To create an event policy for anomalies in Skylar One version 12.5.1 or later:

  1. Go to the Event Policies page (Events > Event Policies) and click the Create Event Policy button. The Basic tab of the Event Policy Editor page appears.
  2. In the Event Policy Name field, type a name for the new event policy.
  3. Click to select the checkbox for Enable Event Policy.
  4. In the Event Source field, select Internal.
  5. Click the Select Link-Message button.
  6. In the Link-Message modal page, search for "Anomaly" to locate the message "Anomaly Detected: %V":
  7. Select the radio button for the message "Anomaly Detected: %V", and then click Select.
  8. Complete the remaining fields and tabs in the Event Policy Editor based on the specific parameters that you want to establish for the event. For more information about the fields and tabs in the Event Policy Editor, see Defining an Event Policy.
  9. When you are finished entering all of the necessary information into the event policy, click Save.

To create an event policy for anomalies in versions of Skylar One before 12.5.1:

  1. Go to the Event Policies page (Events > Event Policies, or Registry > Events > Event Manager in the classic SL1 user interface).
  2. On the Event Policies page, click the Create Event Policy button. The Event Policy Editor page appears.
  3. In the Policy Name field, type a name for the new event policy.
  4. Click the Match Logic tab.
  5. In the Event Source field, select Internal.
  6. In the Match Criteria field, click the Select Link-Message button.
  7. In the Link-Message modal page, search for "Anomaly" to locate the message "Anomaly Detected: %V".
  8. Click the radio button for the message "Anomaly Detected: %V", and then click Select.
  9. Complete the remaining fields and tabs in the Event Policy Editor based on the specific parameters that you want to establish for the event. For more information about the fields and tabs in the Event Policy Editor, see Defining an Event Policy.
  10. To enable the event policy, click the Enable Event Policy toggle so that it is in the "on" position.
  11. When you are finished entering all of the necessary information into the event policy, click Save.

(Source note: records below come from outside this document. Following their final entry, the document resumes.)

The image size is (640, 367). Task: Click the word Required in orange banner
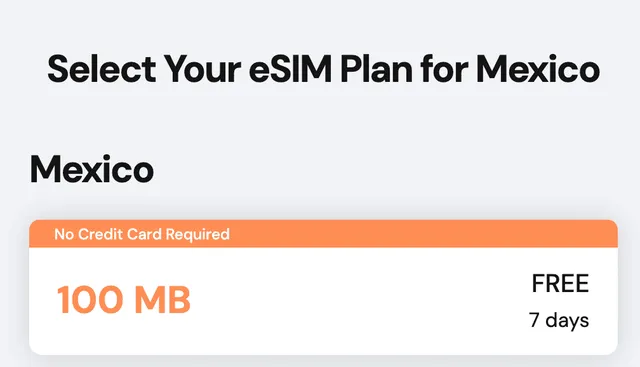[x=198, y=235]
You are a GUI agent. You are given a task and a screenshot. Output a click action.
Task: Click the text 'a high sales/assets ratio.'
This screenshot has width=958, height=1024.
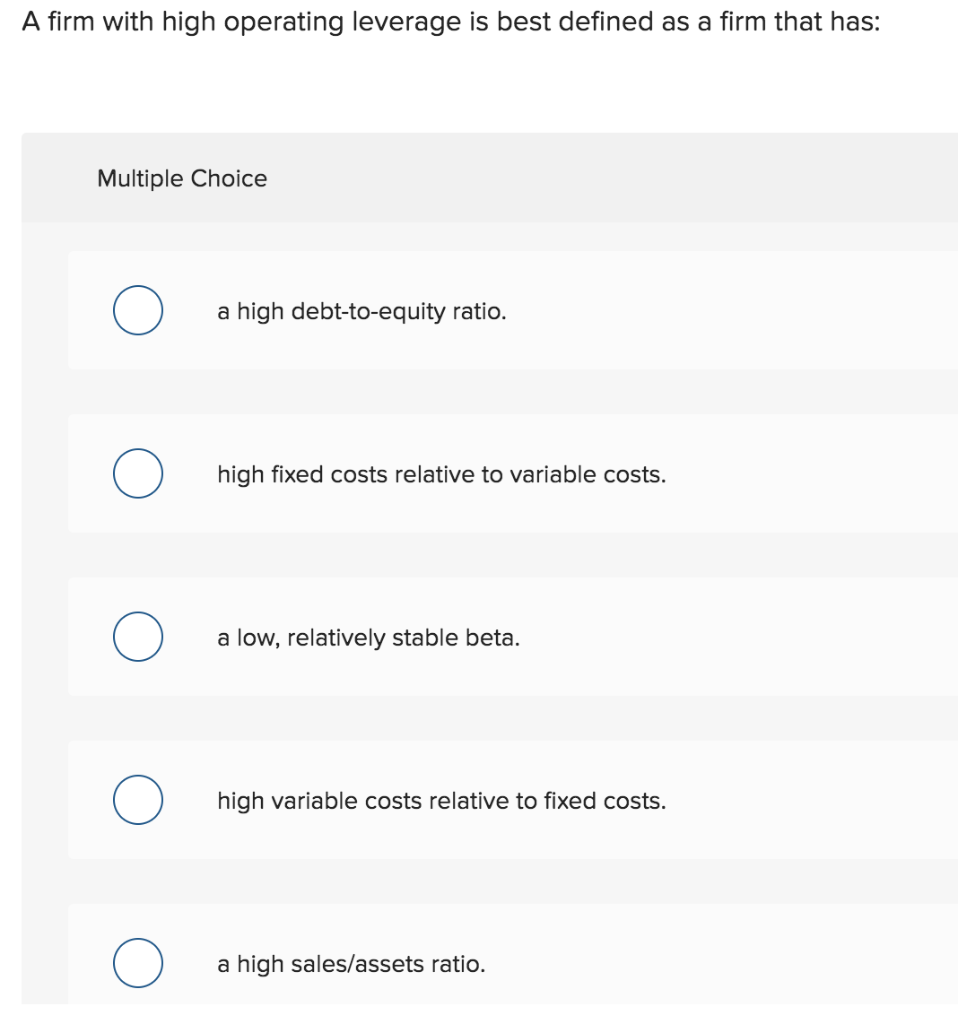point(351,965)
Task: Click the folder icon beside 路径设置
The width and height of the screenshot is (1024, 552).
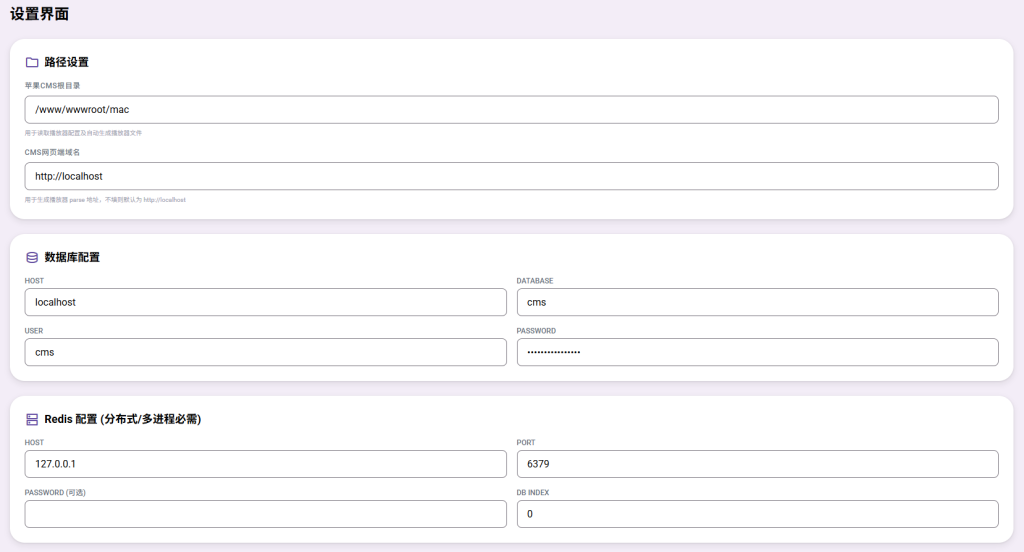Action: pos(32,62)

Using Anomaly-related Events to Trigger Automated Run Book Actions

Skylar One includes automation features that allow you to define specific event conditions and the actions you want Skylar One to execute when those event conditions are met. You can use these features to trigger automated run book actions whenever an anomaly-related event is generated in Skylar One.

To use anomaly-related events to trigger automated run book actions:

  1. Go to the Automation Policy Manager page (Registry > Run Book > Automation).

  2. Click the Create button. The Automation Policy Editor page appears:

  1. In the Policy State field, select Enabled.
  2. In the Available Events field, search for and select one or more anomaly-related event policies, and then click the right-arrow icon to move each event to the Aligned Events field. For more information about anomaly-related events, see Creating an Event Policy for Anomalies.
  3. In the Available Actions field, search for and select one or more run book actions that you want to run when the anomaly event from step 4 occurs. Click the right-arrow icon to move each action to the Aligned Actions field. For example, you might want to send an email or create a ticket for that anomaly event.
  4. Complete the remaining fields on the Automation Policy Editor page based on the specific parameters that you want to establish for the automation policy. For more information about the fields on the Automation Policy Editor page, see Automation Policies.
  5. When you are finished, click Save.